Comienza tu viaje en Ginebra, Suiza, la ciudad más cosmopolita del país y famosa por sus chocolates y relojes. Visita el Lago Leman y su espectacular fuente, considerada una de las mayores fuentes del mundo. También, conoce el Palacio de las Naciones Unidas y su sede europea de la ONU. No te pierdas el Monumento de la Reforma, un sitio religioso que rinde homenaje a los reformadores religiosos del país.

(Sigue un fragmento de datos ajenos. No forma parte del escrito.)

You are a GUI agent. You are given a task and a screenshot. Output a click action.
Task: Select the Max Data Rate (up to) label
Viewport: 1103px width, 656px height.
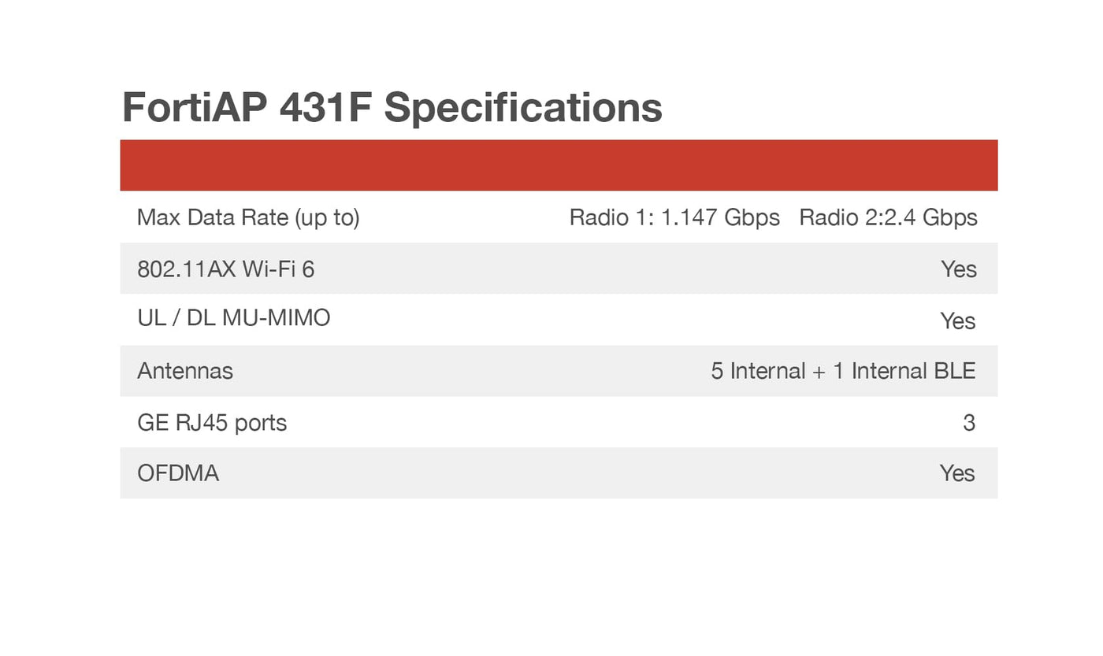click(248, 217)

La ciudad del amor te espera. Inicia el día en la majestuosa Torre Eiffel, continúa en la Catedral de Notre-Dame, que ha sido objeto de numerosas novelas y películas. La famosa plaza Place de la Concorde es la siguiente parada, donde encontrarás la imponente Obelisco de Luxor. Finalmente, el Museo del Louvre es una obra de arte en sí mismo que ofrece una colección fascinante de obras maestras de todo el mundo.
Bélgica te espera con las manos abiertas. La Grand Place de Bruselas es un conjunto armonioso de edificios públicos y privados bellamente ornamentados. Disfruta de un delicioso gofre mientras admiras los edificios históricos. El siguiente punto es la célebre fuente del Manneken Pis, donde también encontrarás el Museo de la Ciudad de Bruselas. Para terminar el día, piérdete en el Parque del Cincuentenario, un parque lleno de historia con una impresionante arcada triunfal.
Destino final de tu itinerario, pero no menos importante. Embárcate en un crucero por los canales de la ciudad para admirar la arquitectura de Ámsterdam. Continúa el día visitando la Casa de Ana Frank, que brinda un emocionante y triste vistazo a los horrores de la Segunda Guerra Mundial. Continúa el paseo por la ciudad en el Rijksmuseum y relájate en el Vondelpark, el parque más grande de la ciudad.
Si tienes tiempo adicional, visita la magnífica Basílica del Sagrado Corazón de París o sube los impresionantes Alpes suizos. Si tienes menos tiempo, puedes saltar la visita del Manneken Pis en Bruselas o pasar menos tiempo en Ginebra.